Pour faire le pont avec cette réunion au sommet et un moins plus tard, voici la « Première conférence des Nations-Unies sur l’énergie nucléaire », civile et militaire. Des échanges entre scientifiques (plus de 1000 délégués) ont fait naître beaucoup d’espoir. L’espoir étant le plus bel ornement dont la peur collective peut se parer afin de donner le change et se bricoler une contenance.

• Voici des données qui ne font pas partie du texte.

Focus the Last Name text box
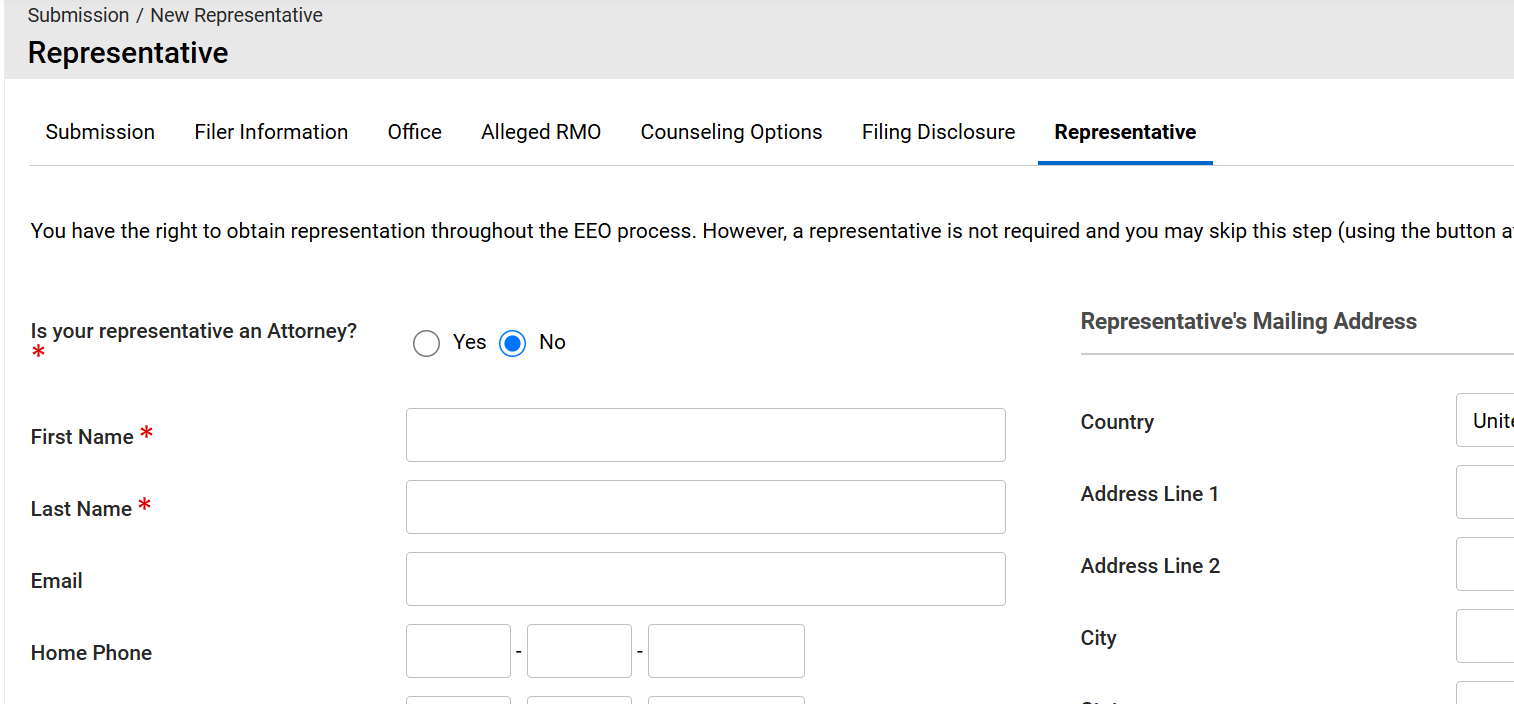Viewport: 1514px width, 704px height. click(x=705, y=507)
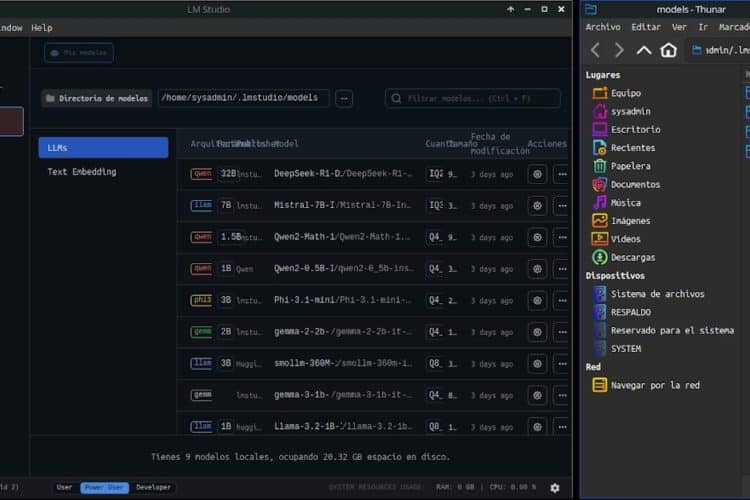Image resolution: width=750 pixels, height=500 pixels.
Task: Select the Text Embedding category
Action: tap(82, 172)
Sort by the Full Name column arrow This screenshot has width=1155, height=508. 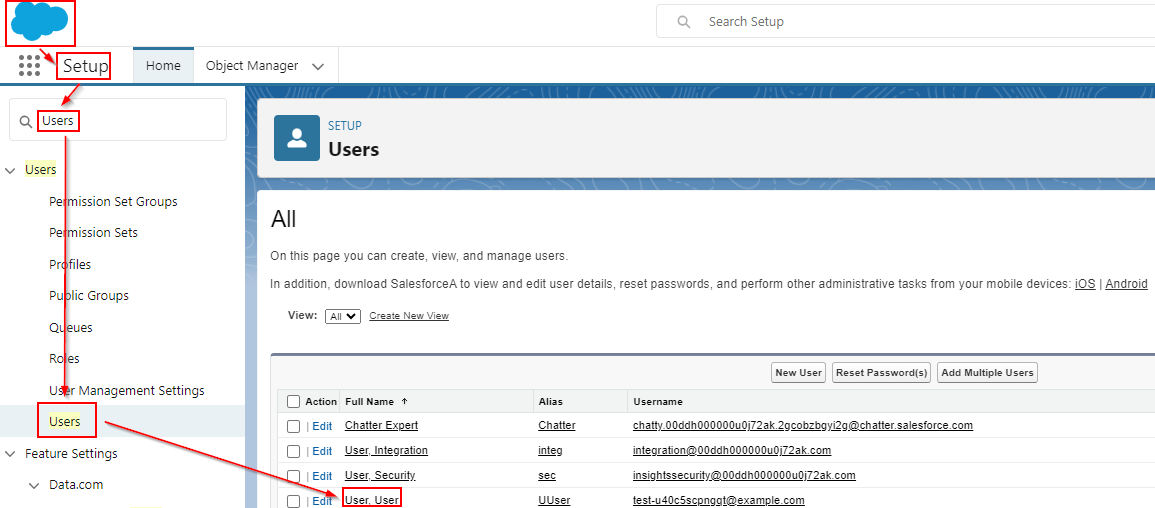404,401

A la clé, deux grandes expositions. L’objectif étant d’apprivoiser dans un bel élan pédagogique, ce qu’une boîte de Pandore pourrait libérer.  » L’Atome pour la Paix ! ». La formule était rassurante. Elle laissait supposer que le génie humain serait toujours à même de canaliser le potentiel redoutable de ses propres inventions. Mais l’usage sécurisé de l’énergie atomique serait-il à long terme, un leurre ? On n’a pas fini d’en débattre, car la suspicion sera toujours double. Au plan purement énergétique, de même qu’aux plans stratégique et politique.

L’Agence internationale de l’énergie atomique (AIEA) sera créée dans la foulée, en 1957. Puis on assistera, en septembre 1958, à la « seconde Conférence atomique ». A Genève, encore et toujours. Question : son jet d’eau sera-t-il devenu, métaphoriquement et dans l’intervalle, cette source d’énergie impérieuse dont le jaillissement liquide inspirerait celui des solutions miraculeuses ? Lourdes pourraient être les conséquences, en cas d’échec. 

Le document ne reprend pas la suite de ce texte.